Los jueces lo encontraron culpable en el “caso Ciccone”, un expediente que investigó el rescate poco claro de una imprenta en quiebra que obtuvo jugosos contratos para la emisión de billetes de 100 pesos. La condena a Boudou coincide con una semana negra para el kirchnerismo, acosado en los tribunales por la difusión de ocho cuadernos manuscritos con detalles de una supuesta red de cobro de sobornos a empresas dedicadas a la obra pública.

Boudou se ha convertido en el más alto cargo del kirchernismo condenado en una causa por corrupción.
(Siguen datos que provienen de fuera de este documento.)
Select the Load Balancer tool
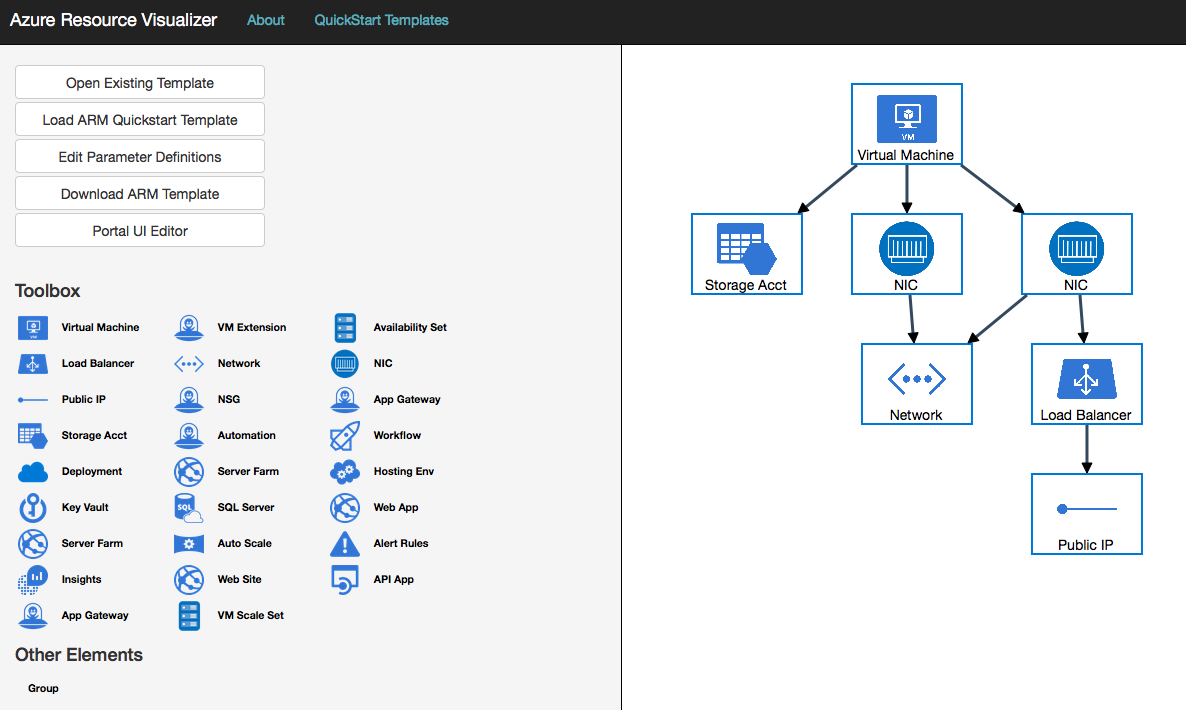click(33, 363)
Los jueces encontraron probado que en 2010, cuando era ministro de Economía, intercedió para que la oficina de impuestos (Afip) levantara un pedido de quiebra contra Ciccone, la imprenta privada más importante del país, acorralada por una deuda millonaria con el fisco. A cambio, Boudou se quedó con el 70% de la empresa, según el fallo, a través del empresario Alejandro Vandenbroele, quien operó como su testaferro. En ese esquema, Vandenbroele se limitó a “acatar las órdenes” recibidas por Boudou a través de intermediarios. Tras el rescate, Ciccone consiguió el certificado fiscal que le permitió convertirse en la principal proveedora de billetes del Estado, por encima incluso de la Casa de la Moneda.

La “causa Ciccone”

La causa Ciccone se inició en febrero de 2012 con el testimonio ante la prensa de Laura Muñoz, ex esposa de Vandenbroele. La mujer dijo que su marido era un testaferro de Boudou y que la conexión entre ellos llegó a través de José María Núñez Carmona, amigo personal del ex Vicepresidente. Vanderbroele fue una pieza clave de la investigación porque estaba vinculado al fondo de inversión The Old Fund, que se quedó con la propiedad de Ciccone tras el fin de la quiebra, al menos en los papeles. Para los jueces, el verdadero dueño de la imprenta fue Boudou, algo que el acusado negó de plano en sus últimas palabras ante los jueces.

“Jamás negocie por mí o a través de terceros el 70% del paquete de Ciccone. El supuesto de cohecho no tiene asidero porque no existió”, dijo. Y luego se declaró un perseguido político. “Hay una cuestión de revancha de clase. También de aleccionar, para que nadie se atreva a cambiar las cosas. Los políticos que deciden transformar la realidad son perseguidos, primero en forma mediática y luego en los tribunales”, dijo.

Ascenso y caída

Boudou no es un político nacido del peronismo, pero consiguió un ascenso vertiginoso en la estructura del poder kirchnerista. Inició su carrera en la Anses, la oficina que administra el dinero del sistema jubilatorio, y previo paso por un cargo menor en un municipio de Buenos Aires saltó al Ministerio de Economía. A su cargo estuvo la nacionalización del sistema de jubilación privada (AFJP) que Carlos Menem había creado en los años ‘90. En 2009 y con 47 años, se convirtió en el compañero de fórmula de Cristina Fernández para la reelección. La dupla alcanzó el 54% de los votos, el mayor caudal electoral jamás alcanzado por el kirchnerismo.

La sentencia contra el ex Vicepresidente encuentra al kirchnerismo en su peor momento judicial. La semana pasada, el juez Claudio Bonadio ordenó 17 detenciones de ex altos cargos del gobierno de Kirchner y empresarios vinculados a la obra pública. El listado salió de ocho cuadernos manuscritos por el chofer del número dos del Ministerio de Planificación, Roberto Baratta, involucrado, según su empleado, en una red de cobro de sobornos en efectivo por sumas que pueden ascender a los 200 millones de dólares. La investigación costó la cárcel a varios ex cargos, pero también a los empresarios que realizaron los pagos a cambio de contratos millonarios. El nombre más relevante de la investigación es Angelo Calcaterra, primo del Presidente Mauricio Macri y desde el lunes imputado arrepentido de la presunta red.

Está por verse ahora hasta dónde escalará Bonadio en la cadena de responsabilidades. El 13 de agosto escuchará a Cristina Fernández de Kirchner, a la que el juez considera la cabeza de una posible asociación ilícita para apropiarse de fondos públicos. La ex Presidenta no puede quedar presa porque sus fueros de senadora la protegen, pero las consecuencias políticas de la investigación son aún imprevisibles.